▶ **EXERCISE PROMPT**: Arrange the lines of the listing below as a JSON list of strings, one string per line, leaving out blank lines. Include everything from the line containing "Task: Launch the calculator from the dock" down to the line containing "click(1037, 493)", both included, and nothing else.

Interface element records
⁂

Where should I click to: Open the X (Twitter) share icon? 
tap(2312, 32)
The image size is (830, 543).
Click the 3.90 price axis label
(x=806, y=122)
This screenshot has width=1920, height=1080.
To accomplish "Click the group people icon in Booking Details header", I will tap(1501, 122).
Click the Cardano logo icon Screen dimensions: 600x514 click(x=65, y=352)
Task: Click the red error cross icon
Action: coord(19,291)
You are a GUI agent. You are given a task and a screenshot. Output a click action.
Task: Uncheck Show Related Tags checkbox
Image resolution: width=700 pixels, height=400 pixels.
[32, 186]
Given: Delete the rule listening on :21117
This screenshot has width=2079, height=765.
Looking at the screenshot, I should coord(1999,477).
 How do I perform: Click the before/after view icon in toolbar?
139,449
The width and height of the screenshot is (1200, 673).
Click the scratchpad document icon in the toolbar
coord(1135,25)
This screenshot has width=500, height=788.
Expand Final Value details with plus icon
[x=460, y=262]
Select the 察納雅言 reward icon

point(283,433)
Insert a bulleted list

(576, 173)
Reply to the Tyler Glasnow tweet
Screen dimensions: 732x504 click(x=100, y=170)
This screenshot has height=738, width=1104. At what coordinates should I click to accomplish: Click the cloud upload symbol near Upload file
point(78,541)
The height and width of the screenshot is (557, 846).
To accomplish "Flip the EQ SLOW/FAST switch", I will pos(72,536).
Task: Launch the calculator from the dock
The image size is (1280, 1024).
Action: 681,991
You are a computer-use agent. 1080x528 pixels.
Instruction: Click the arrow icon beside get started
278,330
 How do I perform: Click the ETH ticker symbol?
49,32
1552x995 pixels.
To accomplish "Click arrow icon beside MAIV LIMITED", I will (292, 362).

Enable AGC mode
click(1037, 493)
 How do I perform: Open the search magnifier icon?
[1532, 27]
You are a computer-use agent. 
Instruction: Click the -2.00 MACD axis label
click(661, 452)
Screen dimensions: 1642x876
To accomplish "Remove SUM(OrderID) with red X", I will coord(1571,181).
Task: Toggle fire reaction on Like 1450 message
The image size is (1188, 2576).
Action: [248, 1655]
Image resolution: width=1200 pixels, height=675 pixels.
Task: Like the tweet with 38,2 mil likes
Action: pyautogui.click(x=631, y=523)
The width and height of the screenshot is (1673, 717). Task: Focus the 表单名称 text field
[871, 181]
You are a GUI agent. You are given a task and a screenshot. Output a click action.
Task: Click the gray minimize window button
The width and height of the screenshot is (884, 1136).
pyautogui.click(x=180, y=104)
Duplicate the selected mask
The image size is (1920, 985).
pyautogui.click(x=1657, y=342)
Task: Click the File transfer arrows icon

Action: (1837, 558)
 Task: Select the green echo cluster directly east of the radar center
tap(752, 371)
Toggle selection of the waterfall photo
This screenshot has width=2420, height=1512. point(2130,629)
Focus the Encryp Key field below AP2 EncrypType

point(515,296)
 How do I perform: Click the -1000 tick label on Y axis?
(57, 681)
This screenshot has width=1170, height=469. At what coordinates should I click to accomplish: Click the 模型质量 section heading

⁂

▶ **ANSWER FOR THIS EXERCISE**:
[
  "Task: Launch the calculator from the dock",
  "The image size is (1280, 1024).",
  "Action: 681,991",
  "You are a computer-use agent. 1080x528 pixels.",
  "Instruction: Click the arrow icon beside get started",
  "278,330",
  " How do I perform: Click the ETH ticker symbol?",
  "49,32",
  "1552x995 pixels.",
  "To accomplish \"Click arrow icon beside MAIV LIMITED\", I will (292, 362).",
  "Enable AGC mode",
  "click(1037, 493)"
]